# [What you have to do]
Keep every character as it is and output all of the records.
(Data shown)
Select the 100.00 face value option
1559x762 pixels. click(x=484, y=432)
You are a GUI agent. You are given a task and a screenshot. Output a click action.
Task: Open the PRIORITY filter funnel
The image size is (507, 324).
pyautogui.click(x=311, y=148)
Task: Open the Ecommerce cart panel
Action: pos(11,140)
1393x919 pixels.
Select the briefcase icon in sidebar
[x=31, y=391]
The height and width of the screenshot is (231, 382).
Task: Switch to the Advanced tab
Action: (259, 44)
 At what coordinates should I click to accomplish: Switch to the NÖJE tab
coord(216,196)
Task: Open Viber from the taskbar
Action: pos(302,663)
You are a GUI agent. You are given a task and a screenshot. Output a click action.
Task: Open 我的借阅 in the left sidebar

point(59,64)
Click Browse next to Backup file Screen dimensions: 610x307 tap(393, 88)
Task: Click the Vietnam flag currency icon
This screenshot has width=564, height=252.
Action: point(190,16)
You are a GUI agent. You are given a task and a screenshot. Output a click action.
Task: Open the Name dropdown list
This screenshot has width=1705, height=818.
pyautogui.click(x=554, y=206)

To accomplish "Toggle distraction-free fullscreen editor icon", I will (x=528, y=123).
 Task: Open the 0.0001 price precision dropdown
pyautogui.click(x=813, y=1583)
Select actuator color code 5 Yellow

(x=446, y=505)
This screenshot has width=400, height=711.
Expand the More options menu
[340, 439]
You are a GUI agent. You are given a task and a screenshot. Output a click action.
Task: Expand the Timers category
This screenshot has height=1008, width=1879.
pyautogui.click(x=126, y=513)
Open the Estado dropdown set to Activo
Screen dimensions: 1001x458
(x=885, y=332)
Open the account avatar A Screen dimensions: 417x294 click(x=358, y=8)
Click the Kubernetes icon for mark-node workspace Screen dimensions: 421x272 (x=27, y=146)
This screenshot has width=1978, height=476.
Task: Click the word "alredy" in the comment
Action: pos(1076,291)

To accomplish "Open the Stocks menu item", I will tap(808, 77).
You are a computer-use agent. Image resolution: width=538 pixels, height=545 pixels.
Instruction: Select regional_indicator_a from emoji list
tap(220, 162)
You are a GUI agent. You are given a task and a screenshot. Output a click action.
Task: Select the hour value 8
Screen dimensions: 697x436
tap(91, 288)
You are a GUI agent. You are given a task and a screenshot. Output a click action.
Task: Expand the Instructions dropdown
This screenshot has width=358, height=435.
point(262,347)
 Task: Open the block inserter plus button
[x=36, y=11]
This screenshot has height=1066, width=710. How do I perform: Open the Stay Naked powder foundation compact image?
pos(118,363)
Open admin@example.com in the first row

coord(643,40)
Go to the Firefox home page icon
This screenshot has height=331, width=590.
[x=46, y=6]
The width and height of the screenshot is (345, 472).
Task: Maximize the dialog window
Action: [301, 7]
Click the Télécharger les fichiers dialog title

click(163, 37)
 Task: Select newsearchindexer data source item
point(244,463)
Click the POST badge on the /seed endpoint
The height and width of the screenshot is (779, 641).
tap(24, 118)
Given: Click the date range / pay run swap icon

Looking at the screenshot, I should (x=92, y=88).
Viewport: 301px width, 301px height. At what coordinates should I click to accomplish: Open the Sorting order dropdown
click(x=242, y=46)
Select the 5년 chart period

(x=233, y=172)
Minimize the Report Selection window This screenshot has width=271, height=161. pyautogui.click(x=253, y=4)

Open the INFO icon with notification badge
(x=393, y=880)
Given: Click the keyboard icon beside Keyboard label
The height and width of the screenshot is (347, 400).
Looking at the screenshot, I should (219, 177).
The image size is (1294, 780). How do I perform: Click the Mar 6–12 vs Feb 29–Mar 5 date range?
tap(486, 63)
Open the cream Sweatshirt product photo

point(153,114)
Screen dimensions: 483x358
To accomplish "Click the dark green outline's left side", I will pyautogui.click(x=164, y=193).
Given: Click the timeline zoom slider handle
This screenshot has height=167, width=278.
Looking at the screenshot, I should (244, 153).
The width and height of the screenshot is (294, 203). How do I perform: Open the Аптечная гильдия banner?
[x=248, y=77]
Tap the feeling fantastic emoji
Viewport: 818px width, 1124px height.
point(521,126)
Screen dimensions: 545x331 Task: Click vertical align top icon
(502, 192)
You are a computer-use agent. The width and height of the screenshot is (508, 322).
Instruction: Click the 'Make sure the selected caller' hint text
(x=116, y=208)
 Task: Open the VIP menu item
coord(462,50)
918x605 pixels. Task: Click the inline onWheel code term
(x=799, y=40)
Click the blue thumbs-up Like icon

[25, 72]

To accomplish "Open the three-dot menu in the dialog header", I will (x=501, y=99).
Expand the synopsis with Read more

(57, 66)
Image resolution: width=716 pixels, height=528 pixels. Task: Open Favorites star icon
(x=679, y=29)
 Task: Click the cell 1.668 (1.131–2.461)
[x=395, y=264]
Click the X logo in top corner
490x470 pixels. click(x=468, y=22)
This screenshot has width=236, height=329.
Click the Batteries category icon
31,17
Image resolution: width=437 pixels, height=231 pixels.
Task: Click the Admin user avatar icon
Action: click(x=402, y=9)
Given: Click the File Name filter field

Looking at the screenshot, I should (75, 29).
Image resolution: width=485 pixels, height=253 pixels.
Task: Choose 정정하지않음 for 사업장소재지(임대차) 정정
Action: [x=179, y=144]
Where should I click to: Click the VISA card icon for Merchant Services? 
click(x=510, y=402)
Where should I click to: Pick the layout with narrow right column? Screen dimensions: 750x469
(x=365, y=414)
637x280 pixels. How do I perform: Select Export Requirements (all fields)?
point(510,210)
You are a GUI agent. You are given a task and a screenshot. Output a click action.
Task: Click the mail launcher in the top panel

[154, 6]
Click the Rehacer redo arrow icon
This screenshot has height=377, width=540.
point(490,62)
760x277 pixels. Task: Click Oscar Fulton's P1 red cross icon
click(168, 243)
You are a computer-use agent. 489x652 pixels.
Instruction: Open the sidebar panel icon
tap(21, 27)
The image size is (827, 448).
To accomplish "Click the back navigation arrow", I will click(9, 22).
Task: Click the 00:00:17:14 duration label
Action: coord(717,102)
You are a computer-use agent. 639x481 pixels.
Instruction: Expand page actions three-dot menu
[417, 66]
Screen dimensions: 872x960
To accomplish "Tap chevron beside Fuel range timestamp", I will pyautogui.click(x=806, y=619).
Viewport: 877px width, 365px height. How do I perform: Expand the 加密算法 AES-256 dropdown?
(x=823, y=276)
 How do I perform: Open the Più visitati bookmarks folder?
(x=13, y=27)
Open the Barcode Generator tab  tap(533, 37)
(End Data shown)
# [Output for this exercise]
Select the 100.00 face value option
1559x762 pixels. click(x=484, y=432)
You are a GUI agent. You are given a task and a screenshot. Output a click action.
Task: Open the PRIORITY filter funnel
The image size is (507, 324).
pyautogui.click(x=311, y=148)
Task: Open the Ecommerce cart panel
Action: pos(11,140)
1393x919 pixels.
Select the briefcase icon in sidebar
[x=31, y=391]
The height and width of the screenshot is (231, 382).
Task: Switch to the Advanced tab
Action: (259, 44)
 At what coordinates should I click to accomplish: Switch to the NÖJE tab
coord(216,196)
Task: Open Viber from the taskbar
Action: pos(302,663)
You are a GUI agent. You are given a task and a screenshot. Output a click action.
Task: Open 我的借阅 in the left sidebar

point(59,64)
Click Browse next to Backup file Screen dimensions: 610x307 tap(393, 88)
Task: Click the Vietnam flag currency icon
This screenshot has width=564, height=252.
Action: point(190,16)
You are a GUI agent. You are given a task and a screenshot. Output a click action.
Task: Open the Name dropdown list
This screenshot has width=1705, height=818.
pyautogui.click(x=554, y=206)

To accomplish "Toggle distraction-free fullscreen editor icon", I will (x=528, y=123).
 Task: Open the 0.0001 price precision dropdown
pyautogui.click(x=813, y=1583)
Select actuator color code 5 Yellow

(x=446, y=505)
This screenshot has width=400, height=711.
Expand the More options menu
[340, 439]
You are a GUI agent. You are given a task and a screenshot. Output a click action.
Task: Expand the Timers category
This screenshot has height=1008, width=1879.
pyautogui.click(x=126, y=513)
Open the Estado dropdown set to Activo
Screen dimensions: 1001x458
(x=885, y=332)
Open the account avatar A Screen dimensions: 417x294 click(x=358, y=8)
Click the Kubernetes icon for mark-node workspace Screen dimensions: 421x272 (x=27, y=146)
This screenshot has width=1978, height=476.
Task: Click the word "alredy" in the comment
Action: pos(1076,291)

To accomplish "Open the Stocks menu item", I will tap(808, 77).
You are a computer-use agent. Image resolution: width=538 pixels, height=545 pixels.
Instruction: Select regional_indicator_a from emoji list
tap(220, 162)
You are a GUI agent. You are given a task and a screenshot. Output a click action.
Task: Select the hour value 8
Screen dimensions: 697x436
tap(91, 288)
You are a GUI agent. You are given a task and a screenshot. Output a click action.
Task: Expand the Instructions dropdown
This screenshot has width=358, height=435.
point(262,347)
 Task: Open the block inserter plus button
[x=36, y=11]
This screenshot has height=1066, width=710. How do I perform: Open the Stay Naked powder foundation compact image?
pos(118,363)
Open admin@example.com in the first row

coord(643,40)
Go to the Firefox home page icon
This screenshot has height=331, width=590.
[x=46, y=6]
The width and height of the screenshot is (345, 472).
Task: Maximize the dialog window
Action: [301, 7]
Click the Télécharger les fichiers dialog title

click(163, 37)
 Task: Select newsearchindexer data source item
point(244,463)
Click the POST badge on the /seed endpoint
The height and width of the screenshot is (779, 641).
tap(24, 118)
Given: Click the date range / pay run swap icon

Looking at the screenshot, I should (x=92, y=88).
Viewport: 301px width, 301px height. At what coordinates should I click to accomplish: Open the Sorting order dropdown
click(x=242, y=46)
Select the 5년 chart period

(x=233, y=172)
Minimize the Report Selection window This screenshot has width=271, height=161. pyautogui.click(x=253, y=4)

Open the INFO icon with notification badge
(x=393, y=880)
Given: Click the keyboard icon beside Keyboard label
The height and width of the screenshot is (347, 400).
Looking at the screenshot, I should (219, 177).
The image size is (1294, 780). How do I perform: Click the Mar 6–12 vs Feb 29–Mar 5 date range?
tap(486, 63)
Open the cream Sweatshirt product photo

point(153,114)
Screen dimensions: 483x358
To accomplish "Click the dark green outline's left side", I will pyautogui.click(x=164, y=193).
Given: Click the timeline zoom slider handle
This screenshot has height=167, width=278.
Looking at the screenshot, I should (244, 153).
The width and height of the screenshot is (294, 203). How do I perform: Open the Аптечная гильдия banner?
[x=248, y=77]
Tap the feeling fantastic emoji
Viewport: 818px width, 1124px height.
point(521,126)
Screen dimensions: 545x331 Task: Click vertical align top icon
(502, 192)
You are a computer-use agent. The width and height of the screenshot is (508, 322).
Instruction: Click the 'Make sure the selected caller' hint text
(x=116, y=208)
 Task: Open the VIP menu item
coord(462,50)
918x605 pixels. Task: Click the inline onWheel code term
(x=799, y=40)
Click the blue thumbs-up Like icon

[25, 72]

To accomplish "Open the three-dot menu in the dialog header", I will (x=501, y=99).
Expand the synopsis with Read more

(57, 66)
Image resolution: width=716 pixels, height=528 pixels. Task: Open Favorites star icon
(x=679, y=29)
 Task: Click the cell 1.668 (1.131–2.461)
[x=395, y=264]
Click the X logo in top corner
490x470 pixels. click(x=468, y=22)
This screenshot has width=236, height=329.
Click the Batteries category icon
31,17
Image resolution: width=437 pixels, height=231 pixels.
Task: Click the Admin user avatar icon
Action: click(x=402, y=9)
Given: Click the File Name filter field

Looking at the screenshot, I should (75, 29).
Image resolution: width=485 pixels, height=253 pixels.
Task: Choose 정정하지않음 for 사업장소재지(임대차) 정정
Action: [x=179, y=144]
Where should I click to: Click the VISA card icon for Merchant Services? 
click(x=510, y=402)
Where should I click to: Pick the layout with narrow right column? Screen dimensions: 750x469
(x=365, y=414)
637x280 pixels. How do I perform: Select Export Requirements (all fields)?
point(510,210)
You are a GUI agent. You are given a task and a screenshot. Output a click action.
Task: Click the mail launcher in the top panel

[154, 6]
Click the Rehacer redo arrow icon
This screenshot has height=377, width=540.
point(490,62)
760x277 pixels. Task: Click Oscar Fulton's P1 red cross icon
click(168, 243)
You are a computer-use agent. 489x652 pixels.
Instruction: Open the sidebar panel icon
tap(21, 27)
The image size is (827, 448).
To accomplish "Click the back navigation arrow", I will click(9, 22).
Task: Click the 00:00:17:14 duration label
Action: coord(717,102)
You are a computer-use agent. 639x481 pixels.
Instruction: Expand page actions three-dot menu
[417, 66]
Screen dimensions: 872x960
To accomplish "Tap chevron beside Fuel range timestamp", I will pyautogui.click(x=806, y=619).
Viewport: 877px width, 365px height. How do I perform: Expand the 加密算法 AES-256 dropdown?
(x=823, y=276)
 How do I perform: Open the Più visitati bookmarks folder?
(x=13, y=27)
Open the Barcode Generator tab  tap(533, 37)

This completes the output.